── DATASET RECORDS
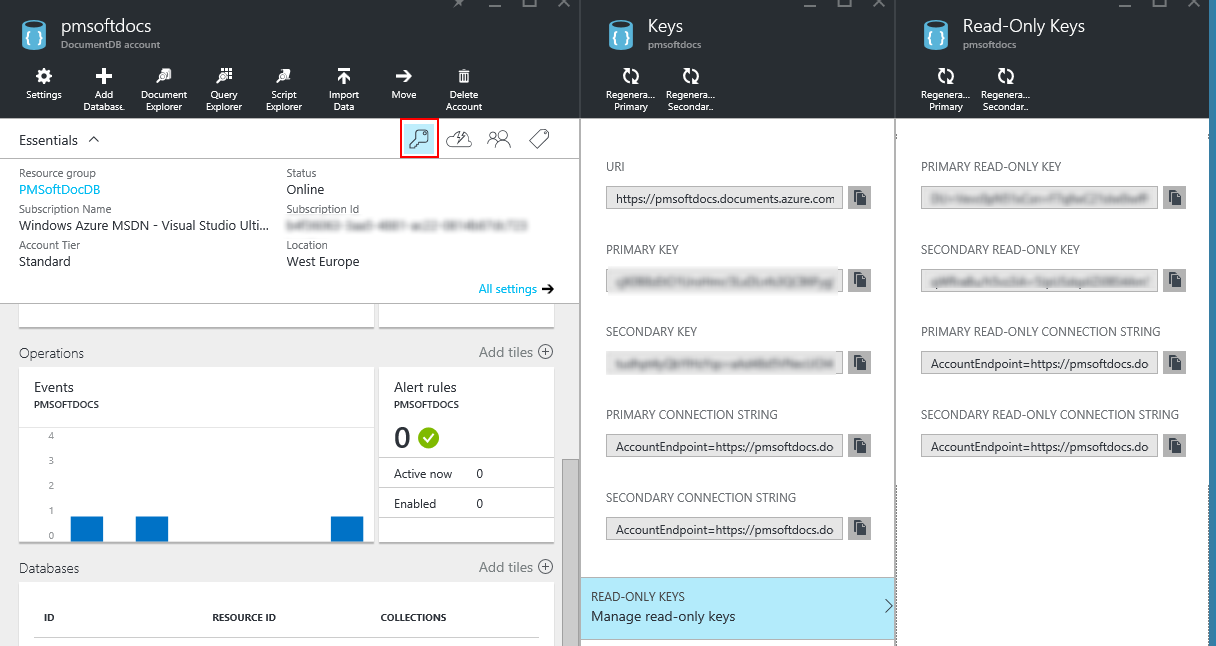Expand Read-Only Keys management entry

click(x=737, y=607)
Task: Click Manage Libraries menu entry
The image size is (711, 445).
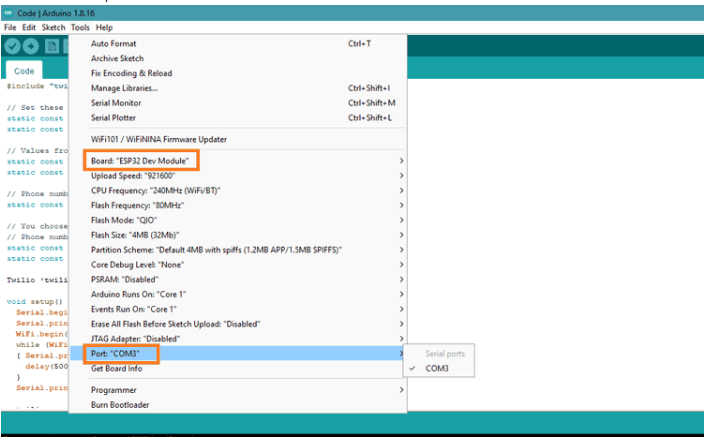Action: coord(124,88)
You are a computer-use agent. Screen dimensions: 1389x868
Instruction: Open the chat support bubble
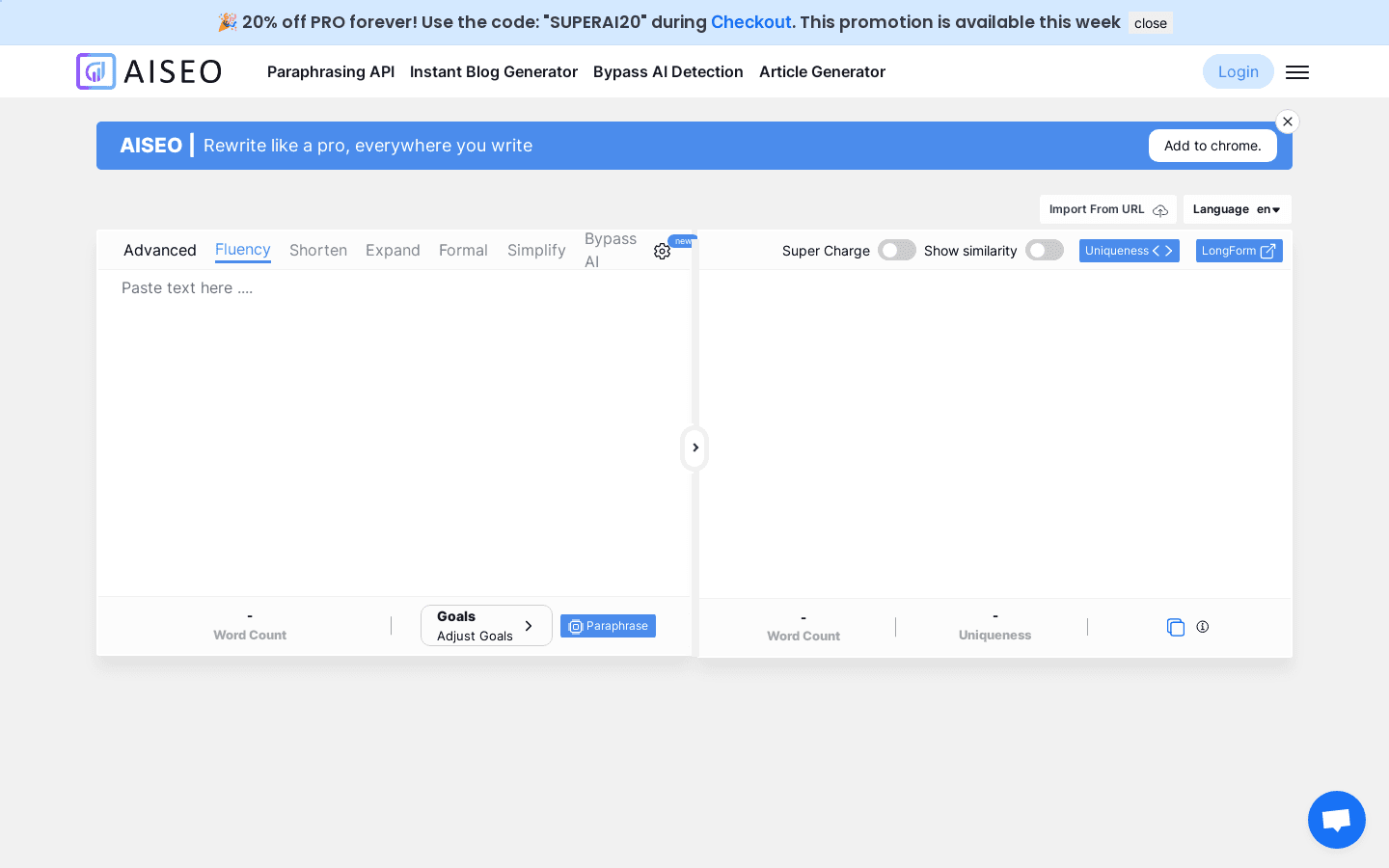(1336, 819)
────
Starting at the line with "Task: Click Manage Libraries menu entry" and stopping at the final line of the material, reproduce each line exactly, both ends included. Leave the pictures out.

__RESULT FOR THIS TASK__:
Task: Click Manage Libraries menu entry
The image size is (711, 445).
Action: coord(124,88)
You are a computer-use agent. Screen dimensions: 1389x868
Instruction: Open the chat support bubble
(1336, 819)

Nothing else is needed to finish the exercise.